My work involves comparing similar prokaryotic organisms, and since Uniprot reduced their coverage by determining many proteomes 'redundant,' I can no longer rely on Uniref90 or Uniref50 to aid in clustering proteins based on sequence similarity. Apparently Uniref uses Uniprot, not Uniparc, as its domain.
It's important to note that Uniprot is making the redundancy determination on a proteome by proteome basis, not on a protein basis, so typically a handful of proteins that appear novel in each 'redundant' proteome cannot be found in Uniprot. They are, however, in Uniparc.
Currently my work-around involves clustering all these Uniparc but not Uniprot proteins separately -- the majority cluster with existing Uniref sequences, but many do not. I'm using Usearch from drive5. It works, but is time consuming and requires creating my own protein clusters.

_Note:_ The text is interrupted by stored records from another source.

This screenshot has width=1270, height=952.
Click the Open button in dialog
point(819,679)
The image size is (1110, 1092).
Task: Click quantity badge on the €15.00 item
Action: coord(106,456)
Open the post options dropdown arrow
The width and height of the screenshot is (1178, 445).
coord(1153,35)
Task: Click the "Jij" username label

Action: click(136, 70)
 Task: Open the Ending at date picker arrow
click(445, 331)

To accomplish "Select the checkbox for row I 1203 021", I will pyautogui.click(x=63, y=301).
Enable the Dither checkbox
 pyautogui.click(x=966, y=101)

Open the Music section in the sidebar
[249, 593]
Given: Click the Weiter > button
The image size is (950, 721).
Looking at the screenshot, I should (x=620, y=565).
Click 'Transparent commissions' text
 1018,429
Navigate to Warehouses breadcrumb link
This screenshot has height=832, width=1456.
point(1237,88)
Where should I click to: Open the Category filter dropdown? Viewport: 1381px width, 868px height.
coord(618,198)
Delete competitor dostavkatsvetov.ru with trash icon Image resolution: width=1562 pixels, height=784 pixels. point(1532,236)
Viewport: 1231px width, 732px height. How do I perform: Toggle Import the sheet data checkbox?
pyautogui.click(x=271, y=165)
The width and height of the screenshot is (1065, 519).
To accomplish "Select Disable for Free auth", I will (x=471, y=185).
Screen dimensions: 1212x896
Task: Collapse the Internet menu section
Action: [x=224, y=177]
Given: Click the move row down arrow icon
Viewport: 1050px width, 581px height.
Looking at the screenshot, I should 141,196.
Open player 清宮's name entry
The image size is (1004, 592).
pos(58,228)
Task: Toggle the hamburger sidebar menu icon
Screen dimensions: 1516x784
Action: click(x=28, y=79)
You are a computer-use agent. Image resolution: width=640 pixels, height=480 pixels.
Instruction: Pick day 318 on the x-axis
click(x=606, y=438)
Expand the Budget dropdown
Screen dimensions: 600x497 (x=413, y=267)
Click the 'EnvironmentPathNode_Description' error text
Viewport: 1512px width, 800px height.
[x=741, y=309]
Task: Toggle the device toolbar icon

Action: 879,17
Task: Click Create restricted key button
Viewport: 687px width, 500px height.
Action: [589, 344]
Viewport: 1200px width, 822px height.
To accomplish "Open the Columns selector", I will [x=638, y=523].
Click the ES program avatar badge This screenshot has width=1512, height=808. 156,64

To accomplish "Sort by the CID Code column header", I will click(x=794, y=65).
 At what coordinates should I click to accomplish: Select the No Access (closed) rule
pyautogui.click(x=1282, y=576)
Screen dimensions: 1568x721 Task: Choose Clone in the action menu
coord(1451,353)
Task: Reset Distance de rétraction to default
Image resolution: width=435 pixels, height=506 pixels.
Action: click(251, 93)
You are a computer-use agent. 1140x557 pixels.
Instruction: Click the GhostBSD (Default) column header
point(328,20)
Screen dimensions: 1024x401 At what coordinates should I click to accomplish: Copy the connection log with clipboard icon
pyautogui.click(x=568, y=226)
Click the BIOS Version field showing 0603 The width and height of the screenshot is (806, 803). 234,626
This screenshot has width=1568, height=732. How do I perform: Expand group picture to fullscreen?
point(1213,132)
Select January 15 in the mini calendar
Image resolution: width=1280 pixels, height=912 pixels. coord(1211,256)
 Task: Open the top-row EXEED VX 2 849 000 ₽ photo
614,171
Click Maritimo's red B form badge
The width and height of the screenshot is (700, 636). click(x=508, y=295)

I'm curious if others are dealing with a similar problem, and if they have found any community solutions.
Thanks for your perspective.
For those of us interested in a complete as possible picture of prokaryotic protein space, I think we now have to move to Uniparc as the primary reference. It might not be your case, but a significant number of the proteins made 'redundant' actually have no clear homolog in Uniprot, emphasizing that the judgement to redundantize is done on a genome by genome basis.
Unfortunately, Uniparc is not as well supported. Most of the reference mapping between Uniparc and other databases is done thru Uniprot, so if a protein has been redundatized, that Uniparc sequence cannot be easily mapped. There is a 60GB xml (!!!) file, uniparc_match, that is of some use.